Why are some VCs we know not panicking about the virus and its effects? Here are 3 reasons:
1.There’s a bunch of dry powder out there. As Pitchbook reported this week, American Venture Capital firms have raised over $100 billion in fund capital over the past two years. This is unprecedented and is money that likely will be deployed. Strategies may shift, but the actual act of investing may continue for many venture firms. In house we have closings scheduled for the rest of the month.
2. The VC playbook is not necessarily concerned with the next 6-12 months. Most VCs engage in strategies that forecast Liquidity Events in 5-10 years. By then, we hope Covid-19 will be a distant memory. This doesn’t mean that there will be no long-term effects of the virus on the American economy or startup ecosystem. It’s probably too soon to make any investment decisions based on such a long term virus-related outlook.
3. This is an opportunity. With so much cash to deploy, some VCs are using this crisis as an opportunity to invest in technologies developed in response to the new environment. As well as existing technologies that are being put to use in new ways in light of current changes. Most experienced Venture Capitalists have lived through one or more downturns.

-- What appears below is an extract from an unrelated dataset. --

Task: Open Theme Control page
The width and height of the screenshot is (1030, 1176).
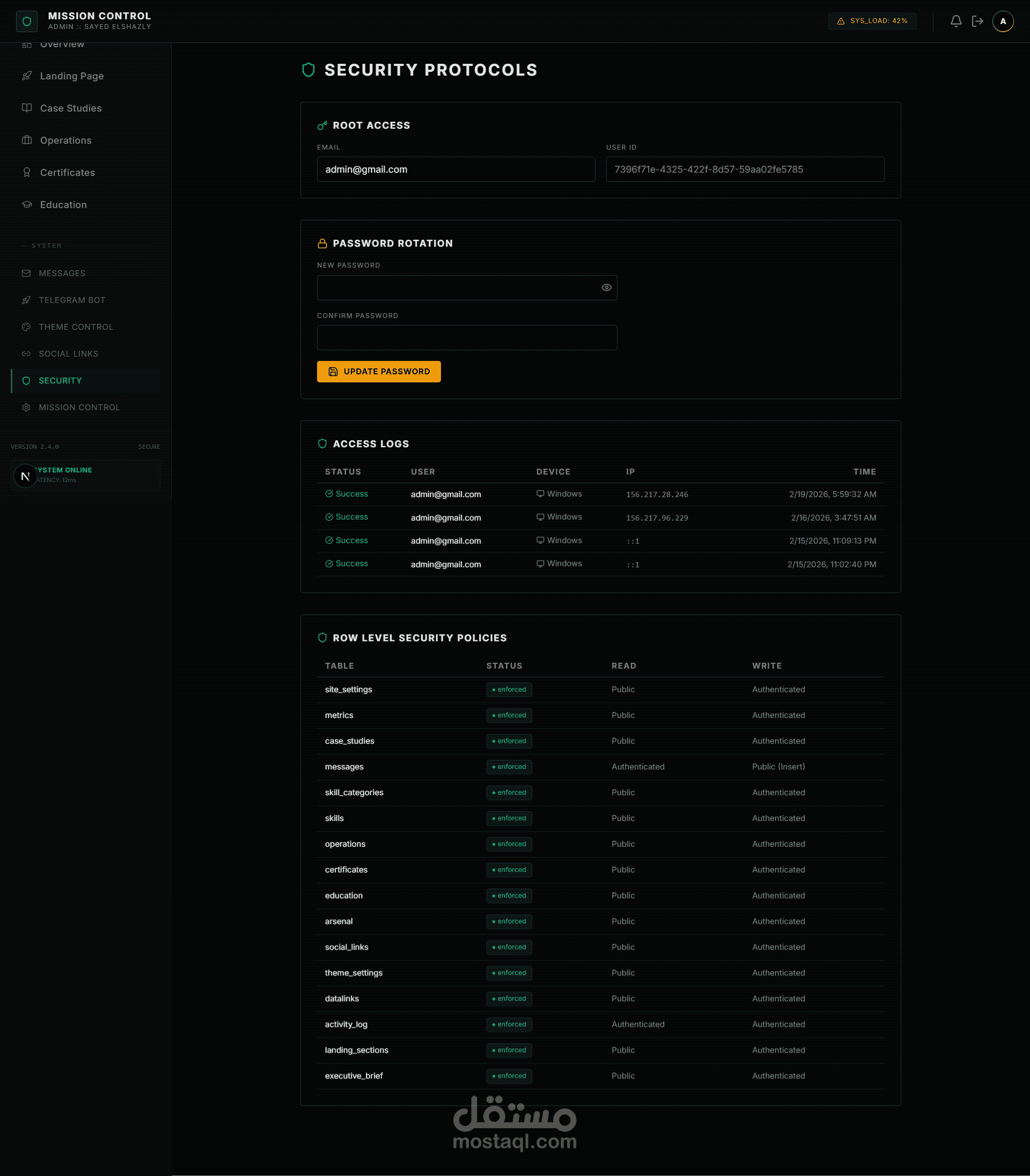Action: 76,327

Many view this time as an opportunity to negotiate potentially lucrative equity deals that would not otherwise be available. Others use this time to provide follow on capital to existing investments that might see a market opportunity as a result of the crisis. For each company in the travel, luxury brand, sports, or restaurant business that have been affected by the Coronavirus, there will be someone developing a response, through technology or otherwise, to navigate these industries through this crisis and into the next generation.
Every professional will find the next few months challenging. For those that can seize upon the opportunity to focus on growing their business in new ways the future doesn’t have to be defeatist.